An Egyptian court on Tuesday, June 16, maintained a death sentence against the former President of the country, Mohammed Morsi for the mass prison break of 2011.
Tuesday’s ruling reaffirms an initial decision in the case in May, in which Morsi and more than 100 others were sentenced to death.
The Egyptian authorities had accused Mr. Morsi, and over 100 other co-defendants of conspiring with Palestinian group (Hamas) and Lebanese group (Hezbollah) to break into prisons across Egypt in January 2011, facilitating the escape of Mr. Morsi and 20,000 others, CNN reports.
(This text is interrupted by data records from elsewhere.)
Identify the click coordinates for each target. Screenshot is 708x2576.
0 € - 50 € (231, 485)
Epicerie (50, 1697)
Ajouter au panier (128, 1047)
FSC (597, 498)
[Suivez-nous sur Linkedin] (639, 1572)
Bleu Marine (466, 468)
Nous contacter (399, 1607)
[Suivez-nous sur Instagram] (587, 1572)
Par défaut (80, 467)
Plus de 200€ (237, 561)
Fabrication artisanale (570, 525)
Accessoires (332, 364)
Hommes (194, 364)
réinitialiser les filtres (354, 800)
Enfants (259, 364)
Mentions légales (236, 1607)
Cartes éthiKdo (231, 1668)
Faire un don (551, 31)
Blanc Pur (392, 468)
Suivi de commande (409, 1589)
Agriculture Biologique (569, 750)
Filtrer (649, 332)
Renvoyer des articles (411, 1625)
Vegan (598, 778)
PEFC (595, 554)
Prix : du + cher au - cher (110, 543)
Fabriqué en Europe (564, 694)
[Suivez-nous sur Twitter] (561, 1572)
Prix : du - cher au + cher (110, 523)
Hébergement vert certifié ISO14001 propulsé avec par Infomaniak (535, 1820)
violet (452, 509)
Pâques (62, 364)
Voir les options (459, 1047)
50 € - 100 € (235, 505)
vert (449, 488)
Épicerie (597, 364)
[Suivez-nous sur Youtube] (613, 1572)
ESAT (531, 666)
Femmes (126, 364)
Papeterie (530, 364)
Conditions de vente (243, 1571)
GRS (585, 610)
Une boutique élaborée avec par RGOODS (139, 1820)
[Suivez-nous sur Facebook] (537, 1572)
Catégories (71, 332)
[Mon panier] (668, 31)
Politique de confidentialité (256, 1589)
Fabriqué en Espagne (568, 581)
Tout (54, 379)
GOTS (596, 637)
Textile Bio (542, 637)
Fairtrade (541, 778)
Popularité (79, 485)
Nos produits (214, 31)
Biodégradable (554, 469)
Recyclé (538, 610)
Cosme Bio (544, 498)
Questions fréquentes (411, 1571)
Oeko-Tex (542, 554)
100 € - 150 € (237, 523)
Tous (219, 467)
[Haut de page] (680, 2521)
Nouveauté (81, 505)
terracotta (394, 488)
Some others sentenced to death alongside Morsi comprised Mohamed El-Shater, deputy leader of the Muslim brotherhood; Mohamed El-Beltagy, a former Muslim brotherhood member of parliament; Ahmed Abdel Aty, a former presidential aide; and Emad Shahin, a political science professor now in the United States.
If carried out, the death sentences against Morsi and other senior leaders of the Muslim brotherhood would infuriate their supporters, who regard the charges and trial as a sham. However, no execution is likely to take place before the appeals court rules on the case.
Before issuing the ruling, Judge Shaban El-Shamy read a lengthy series of remarks detailing what he described as a litany of ills committed by the Muslim brotherhood, including “spreading chaos and seeking to bring down the Egyptian state.” Prosecutors alleged that Islamist leaders conspired with militants to escape prison custody.
The ruling was issued in a makeshift courtroom as Morsi watched on inside a soundproof defendant’s cage.
A television footage shows how Morsi and other defendants appeared inside a metal and glass cage in the courtroom, dressed in colour-coded prison uniforms: white for those awaiting judgment, blue for those sentenced to prison, red for those sentenced to death.
The verdict can, however, still be challenged in Egypt’s highest appeals court.
Morsi, who was overthrown by the army in 2013, amid mass protests against his government, was spared the death sentence in his first trial as he was sentenced to 20 years in jail on charges of inciting violence and killing protesters outside the presidential palace in, December, 2012.
The Egyptian politician, who served as the fifth President of the country, from June 30, 2012, to July 3, 2013, was later removed by Field Marshal, Abdel Fattah el-Sisi, after the June 2013 Egyptian protests and the 2013 Egyptian coup d’état.
He was the first to be democratically elected as head of state in Egyptian history.